# WORK INSTRUCTIONS:
The expected result is the material below, reproduced exactly from its first line through the line containing "Tap the Bluetooth".

------------------------------------

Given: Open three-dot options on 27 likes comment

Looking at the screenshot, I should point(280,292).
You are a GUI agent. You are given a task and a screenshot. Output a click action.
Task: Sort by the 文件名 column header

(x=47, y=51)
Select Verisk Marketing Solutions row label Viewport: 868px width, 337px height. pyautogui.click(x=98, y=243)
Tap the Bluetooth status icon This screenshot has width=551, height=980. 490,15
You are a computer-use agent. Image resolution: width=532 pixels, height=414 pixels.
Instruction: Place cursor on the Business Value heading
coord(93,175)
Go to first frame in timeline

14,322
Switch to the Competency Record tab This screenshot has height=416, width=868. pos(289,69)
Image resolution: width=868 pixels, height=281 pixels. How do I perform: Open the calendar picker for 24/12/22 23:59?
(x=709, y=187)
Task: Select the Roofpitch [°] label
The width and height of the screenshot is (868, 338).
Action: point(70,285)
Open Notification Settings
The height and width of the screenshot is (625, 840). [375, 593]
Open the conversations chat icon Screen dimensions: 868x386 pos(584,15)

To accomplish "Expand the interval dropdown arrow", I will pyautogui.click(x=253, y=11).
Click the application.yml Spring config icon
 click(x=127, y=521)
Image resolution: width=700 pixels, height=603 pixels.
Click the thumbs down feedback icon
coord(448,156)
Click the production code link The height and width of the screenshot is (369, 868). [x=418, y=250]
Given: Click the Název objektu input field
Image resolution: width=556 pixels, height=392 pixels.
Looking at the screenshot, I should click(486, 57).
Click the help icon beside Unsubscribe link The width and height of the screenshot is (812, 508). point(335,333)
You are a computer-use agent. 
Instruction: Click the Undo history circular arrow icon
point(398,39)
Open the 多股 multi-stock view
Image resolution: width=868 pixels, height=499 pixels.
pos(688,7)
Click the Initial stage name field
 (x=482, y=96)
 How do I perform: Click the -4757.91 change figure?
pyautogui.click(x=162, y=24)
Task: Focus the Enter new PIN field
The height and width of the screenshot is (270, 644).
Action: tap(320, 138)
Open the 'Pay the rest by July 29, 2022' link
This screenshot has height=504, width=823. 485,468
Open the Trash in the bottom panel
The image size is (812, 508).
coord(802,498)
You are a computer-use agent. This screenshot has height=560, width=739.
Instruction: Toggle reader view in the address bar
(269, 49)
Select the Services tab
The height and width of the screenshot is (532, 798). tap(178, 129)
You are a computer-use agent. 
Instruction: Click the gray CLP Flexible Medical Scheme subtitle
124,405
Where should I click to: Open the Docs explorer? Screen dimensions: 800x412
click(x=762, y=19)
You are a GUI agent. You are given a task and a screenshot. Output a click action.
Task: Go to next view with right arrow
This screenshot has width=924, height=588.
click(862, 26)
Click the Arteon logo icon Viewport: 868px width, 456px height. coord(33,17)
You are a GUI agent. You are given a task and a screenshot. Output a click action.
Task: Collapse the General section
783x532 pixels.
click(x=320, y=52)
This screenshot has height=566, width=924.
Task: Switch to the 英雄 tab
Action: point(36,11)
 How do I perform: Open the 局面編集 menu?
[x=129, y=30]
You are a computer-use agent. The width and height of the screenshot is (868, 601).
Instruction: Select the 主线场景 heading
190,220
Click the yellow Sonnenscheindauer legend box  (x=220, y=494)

------------------------------------

# RESULT FOR THIS EXERCISE:
Given: Open three-dot options on 27 likes comment

Looking at the screenshot, I should point(280,292).
You are a GUI agent. You are given a task and a screenshot. Output a click action.
Task: Sort by the 文件名 column header

(x=47, y=51)
Select Verisk Marketing Solutions row label Viewport: 868px width, 337px height. pyautogui.click(x=98, y=243)
Tap the Bluetooth status icon This screenshot has width=551, height=980. 490,15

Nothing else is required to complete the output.